Jesse Pinkman
09 January 2013 @ 01:04 am
[Jesse is completely tweaking, which might be apparent to those who've gotten to know him, as his energy level is doubled. Not over-the-top, but a change from his default state of dead-eyed depression. He's excited!]

Hey, yo. 'sup, new guys. I'm Jesse Pinkman and I'm sorry I wasn't around to say hello the day you all showed up, but I was kinda busy with some real stupid shit. Anyway, that's all over now, so I'm all like - hey, let's do the friendly neighbor thing. 'cause, you know, it sucks balls showing up here at the end of the world all outta nowhere.

Anyway, I baked a bunch of cookies and shit, 'cause that's like the only thing to do around here since we don't even got TV. So anybody with some munchies or whatever, looking for some fine baked goods, you just drop by room 409 and I am here to deliver. It's delicious, yo. Ask Collette or Rin or Claire. They'll back me up on this.

You wanna stick around and smoke or drink, too, that's cool. I ain't saying it's a party, but it's a party.

And, um, hey - everybody who came down to my murder trial and put in a good word for me: thanks. Like, seriously. You literally saved my life, so you're awesome. I love you. I love you. I love you. Thank you.


(( Action threads are cool if you just want to show up at Jesse's place! ))
 
 
Jason Todd | Robin II
09 January 2013 @ 05:05 am
 [ Here's a jerk in a faded t-shirt and sunglasses, tossing an old, ragged rugby ball from hand to hand.  It's the crack of dawn and he's been digging around the Hold's training areas, because seriously, who sleeps?  COME SAY HI.]

I've been thinking, this place only has to speeds: Slow and Something is Trying to Kill Us.  I mean, sure we had that masquerade ball thing a while back and managed not to blow up anything, but every other time, something's trying to kill us in these really dramatic ways.  We need some Scooby-Do hijinks mixed in to level this shit out.

[ He stops tossing the ball and holds it up to the camera.]

Anyway, object lesson for all of you swords and sorcery types out there.  This is a rugby ball.  It's a piece of equipment used in a game where two teams try to run it down the length of a field and score points.  

I think.  I'm actually not clear on how you play rugby aside from it's a pretty good excuse to kick the crap out of your friends in the name of sportsmanship.  The more ya know.

Speaking of knowing shit, not sure if someone's put out the note yet, but if you're looking for a blonde mechanic, Winry's gone.
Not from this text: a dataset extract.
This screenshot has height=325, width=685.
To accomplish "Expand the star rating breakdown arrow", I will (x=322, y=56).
[ This post has been brought to you by restless vigilante kids who don't know how to handle emotions.]
 
 
noble_nate
09 January 2013 @ 10:00 am
For those of you who may not know me, I’m Nathaniel Howe, one of the newly promoted sergeants of the transport section of the Exsilium city watch. I will do my best to protect the citizens and the transports, and offer my services whenever needed.
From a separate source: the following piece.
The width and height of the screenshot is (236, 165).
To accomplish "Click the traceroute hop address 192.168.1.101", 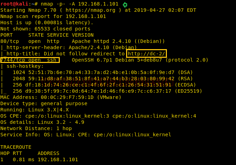I will [x=58, y=159].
However, there is something much more important that I need to discuss. I and my fellow Grey Warden Duncan have just returned from a brief reconnaissance excursion in United Earth territory. We weren’t able to glean very much new information regarding our enemy, but we did procure this:

[Nathaniel holds up a small vial--approximately half the size of a standard test-tube--filled with some unknown liquid]
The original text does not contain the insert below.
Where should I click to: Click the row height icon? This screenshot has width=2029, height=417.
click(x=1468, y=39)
We found this on one of the citizens of the United Earth, and we have great reason to believe that it contains the drug that is being used to keep the citizens docile, and to prevent them from rising up against their leaders.

Unfortunately, neither Duncan nor myself has been able to determine what exactly is contained in the solution. We are, of course, sharing what we’ve found with the Initiative, but I am also calling on my fellow transports to see if there is anyone who has the knowledge or means to possibly determine what ingredients are in the drug, and to hopefully find an antidote.

If you are interested in helping, please let me know. I’m also willing to answer whatever questions anyone might have about what we learned.

OOC INFO behind the cut )
 
 
 
Roxas
09 January 2013 @ 07:16 pm
[They're supposed to use these things to talk to the other people who were brought here, too, right? So Roxas guesses this is the best way to find out what he wants to know. It takes him a moment to get used to the keyboard, but he manages to type out a post without too many difficulties.]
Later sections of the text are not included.